高台院(秀吉正妻)の元で養育された、その甥の嫡子である木下右近俊基という若者を主人公とした時代活劇。
高台院の死後、その右近が“豊国神宝”を奪わんと暗躍する幾つもの集団との暗闘に巻き込まれて・・・というストーリィ。
一応は期待をもって読み始めたのですが、遠慮なしに言わせてもらうと、面白くなかった。
第一の理由は、主人公に魅力が感じられないこと。
高台院の元で育てられた故に御曹司育ち・温室育ちのため、思慮がなく、一時の思いだけで突っ走るタイプ。しかも、失敗から学ぶこと少なく、若者としての成長も余り感じられない。救いといえば、それなりに剣の腕が立つ、というだけ。その剣の腕で何となく危地を乗り越えていく訳ですが、その危地も思慮のなさ故に自分から呼び寄せているという観あり。胆力もないのです。
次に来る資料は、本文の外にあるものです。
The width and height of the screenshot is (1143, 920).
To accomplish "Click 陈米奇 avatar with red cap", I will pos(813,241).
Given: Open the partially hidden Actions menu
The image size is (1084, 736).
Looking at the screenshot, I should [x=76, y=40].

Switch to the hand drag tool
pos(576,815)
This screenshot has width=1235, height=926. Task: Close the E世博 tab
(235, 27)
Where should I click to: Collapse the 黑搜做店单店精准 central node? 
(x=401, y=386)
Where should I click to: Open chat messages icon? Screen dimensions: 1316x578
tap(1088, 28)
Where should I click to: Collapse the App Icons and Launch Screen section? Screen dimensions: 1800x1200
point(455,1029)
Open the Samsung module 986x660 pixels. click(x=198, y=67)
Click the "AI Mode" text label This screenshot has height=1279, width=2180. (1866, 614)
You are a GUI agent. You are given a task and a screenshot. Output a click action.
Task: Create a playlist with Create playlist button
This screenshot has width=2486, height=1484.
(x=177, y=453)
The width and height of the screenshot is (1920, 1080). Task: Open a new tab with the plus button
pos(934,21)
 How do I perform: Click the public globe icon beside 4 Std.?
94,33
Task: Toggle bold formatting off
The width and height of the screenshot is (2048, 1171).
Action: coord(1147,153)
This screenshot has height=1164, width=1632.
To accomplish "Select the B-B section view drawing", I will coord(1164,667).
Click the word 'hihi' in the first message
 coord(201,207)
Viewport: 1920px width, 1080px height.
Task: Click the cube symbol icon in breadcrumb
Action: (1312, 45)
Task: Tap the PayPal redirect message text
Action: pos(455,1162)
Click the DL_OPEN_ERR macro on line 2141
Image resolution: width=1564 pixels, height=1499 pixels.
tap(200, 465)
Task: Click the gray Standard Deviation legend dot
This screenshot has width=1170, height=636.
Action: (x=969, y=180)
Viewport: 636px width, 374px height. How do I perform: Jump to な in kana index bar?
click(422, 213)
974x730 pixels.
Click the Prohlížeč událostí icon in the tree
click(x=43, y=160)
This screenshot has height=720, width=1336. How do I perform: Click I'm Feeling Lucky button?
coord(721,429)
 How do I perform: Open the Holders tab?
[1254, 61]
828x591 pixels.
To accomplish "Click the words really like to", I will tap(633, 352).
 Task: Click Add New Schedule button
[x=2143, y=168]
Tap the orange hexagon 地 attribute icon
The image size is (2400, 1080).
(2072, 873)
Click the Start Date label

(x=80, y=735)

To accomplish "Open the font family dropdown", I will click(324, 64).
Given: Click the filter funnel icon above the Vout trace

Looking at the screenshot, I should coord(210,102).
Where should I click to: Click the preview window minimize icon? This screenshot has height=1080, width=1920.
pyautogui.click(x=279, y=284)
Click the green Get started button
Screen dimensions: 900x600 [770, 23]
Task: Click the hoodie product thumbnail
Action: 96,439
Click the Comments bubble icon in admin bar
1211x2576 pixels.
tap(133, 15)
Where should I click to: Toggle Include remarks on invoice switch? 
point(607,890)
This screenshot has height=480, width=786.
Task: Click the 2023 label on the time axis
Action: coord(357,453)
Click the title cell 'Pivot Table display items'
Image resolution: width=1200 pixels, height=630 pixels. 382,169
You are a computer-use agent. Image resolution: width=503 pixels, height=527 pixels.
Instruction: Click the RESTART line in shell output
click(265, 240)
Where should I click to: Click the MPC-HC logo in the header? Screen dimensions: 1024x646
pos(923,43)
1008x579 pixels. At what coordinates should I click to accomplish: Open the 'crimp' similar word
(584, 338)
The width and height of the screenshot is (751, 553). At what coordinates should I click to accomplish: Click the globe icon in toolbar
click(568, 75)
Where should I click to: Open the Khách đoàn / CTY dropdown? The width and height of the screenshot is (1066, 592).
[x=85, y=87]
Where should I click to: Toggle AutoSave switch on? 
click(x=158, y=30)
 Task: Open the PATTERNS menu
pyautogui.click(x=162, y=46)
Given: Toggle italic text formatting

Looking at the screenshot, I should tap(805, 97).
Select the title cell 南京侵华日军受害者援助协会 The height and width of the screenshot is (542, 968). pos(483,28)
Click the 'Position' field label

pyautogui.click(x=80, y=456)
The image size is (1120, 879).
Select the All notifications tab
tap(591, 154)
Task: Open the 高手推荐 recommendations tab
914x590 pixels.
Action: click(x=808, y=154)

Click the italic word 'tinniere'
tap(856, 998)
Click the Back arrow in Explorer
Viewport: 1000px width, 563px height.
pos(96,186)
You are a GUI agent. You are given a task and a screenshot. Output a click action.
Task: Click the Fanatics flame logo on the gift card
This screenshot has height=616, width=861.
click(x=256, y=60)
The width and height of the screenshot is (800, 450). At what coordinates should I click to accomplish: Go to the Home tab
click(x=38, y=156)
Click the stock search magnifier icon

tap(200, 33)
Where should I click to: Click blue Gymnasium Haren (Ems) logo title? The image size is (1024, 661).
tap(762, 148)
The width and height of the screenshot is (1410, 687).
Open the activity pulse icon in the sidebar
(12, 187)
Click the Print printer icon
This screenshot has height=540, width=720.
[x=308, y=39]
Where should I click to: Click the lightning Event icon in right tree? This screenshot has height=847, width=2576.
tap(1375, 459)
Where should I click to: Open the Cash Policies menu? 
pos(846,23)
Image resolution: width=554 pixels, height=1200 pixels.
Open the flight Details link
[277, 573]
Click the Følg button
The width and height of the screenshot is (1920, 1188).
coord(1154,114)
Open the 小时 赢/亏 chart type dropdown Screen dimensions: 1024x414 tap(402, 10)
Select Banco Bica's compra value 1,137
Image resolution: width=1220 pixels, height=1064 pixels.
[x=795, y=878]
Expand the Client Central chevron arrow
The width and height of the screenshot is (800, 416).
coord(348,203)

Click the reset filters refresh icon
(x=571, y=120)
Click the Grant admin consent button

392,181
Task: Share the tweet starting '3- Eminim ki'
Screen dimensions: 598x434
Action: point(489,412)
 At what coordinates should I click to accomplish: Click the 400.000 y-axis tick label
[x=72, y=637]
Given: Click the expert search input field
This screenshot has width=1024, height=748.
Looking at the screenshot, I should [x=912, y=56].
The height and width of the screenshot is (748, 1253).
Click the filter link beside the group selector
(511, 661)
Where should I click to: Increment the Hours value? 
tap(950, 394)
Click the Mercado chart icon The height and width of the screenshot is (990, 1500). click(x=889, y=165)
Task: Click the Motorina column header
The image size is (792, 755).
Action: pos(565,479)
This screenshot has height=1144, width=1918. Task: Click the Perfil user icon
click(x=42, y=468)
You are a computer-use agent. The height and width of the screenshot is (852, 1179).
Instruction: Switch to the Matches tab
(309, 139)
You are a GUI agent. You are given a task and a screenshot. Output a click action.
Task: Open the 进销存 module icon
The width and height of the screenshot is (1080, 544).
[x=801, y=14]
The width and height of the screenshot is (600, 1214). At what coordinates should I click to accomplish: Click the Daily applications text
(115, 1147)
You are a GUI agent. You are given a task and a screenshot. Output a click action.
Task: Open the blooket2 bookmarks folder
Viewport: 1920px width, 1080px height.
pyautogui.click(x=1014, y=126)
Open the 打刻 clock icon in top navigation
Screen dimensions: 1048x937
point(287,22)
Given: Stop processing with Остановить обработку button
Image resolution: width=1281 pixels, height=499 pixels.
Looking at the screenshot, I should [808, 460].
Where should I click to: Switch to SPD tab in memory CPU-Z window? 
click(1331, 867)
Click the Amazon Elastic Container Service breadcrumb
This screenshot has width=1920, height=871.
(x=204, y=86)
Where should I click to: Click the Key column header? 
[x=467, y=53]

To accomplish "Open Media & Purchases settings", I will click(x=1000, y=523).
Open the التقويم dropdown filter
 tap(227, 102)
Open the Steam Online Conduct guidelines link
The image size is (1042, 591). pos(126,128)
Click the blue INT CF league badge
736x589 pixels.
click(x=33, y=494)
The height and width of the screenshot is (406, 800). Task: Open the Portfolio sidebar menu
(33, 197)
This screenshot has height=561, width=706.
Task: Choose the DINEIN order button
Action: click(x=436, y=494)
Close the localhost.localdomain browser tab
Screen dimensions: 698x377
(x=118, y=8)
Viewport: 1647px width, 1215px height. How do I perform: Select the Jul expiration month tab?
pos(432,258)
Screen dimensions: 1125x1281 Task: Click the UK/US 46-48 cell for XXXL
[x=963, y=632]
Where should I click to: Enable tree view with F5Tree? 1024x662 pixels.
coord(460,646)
また、ヒロインとなる右近が恋する女性=豪には、気品もなく、魅力感じられず。要は、肝心の2人とも小人物なのです。
当人たちだけでなく、悪役の天海大僧正初め、宮本武蔵、伊達政宗らもやけに小人物に描かれています。
興味を引くのは、武蔵の義父=新免無二斎が、武蔵に対抗する人物として登場することでしょうか。
なお、本作品で驚くのは、次から次へと人がよく殺されていくこと。腕の立つ人物が、味方と敵の区別なく、次々と打ち倒されていくのですから、最後は「そして誰もいなくなった」となるのではないかと、ちと心配になるほど。
一見、隆慶一郎「吉原御免状」に似たところが幾つかあることに気付きます。神君御免状に対して神君呪詛状とはなぁ。
ただし、隆作品では主要登場人物にスケールの大きさが感じられましたが、本作品ではどの人物も小人物に感じられてしまうというのが大きな違い。
おまけに、争い自体、何かどうでもいいことで争っている、という風に感じられてしまうのです。
途中で豊国神宝の正体に気付きましたが、だからどうした、っていう感じ。驚き、興奮がない。最初から最後まで、盛り上がらなかったなぁ。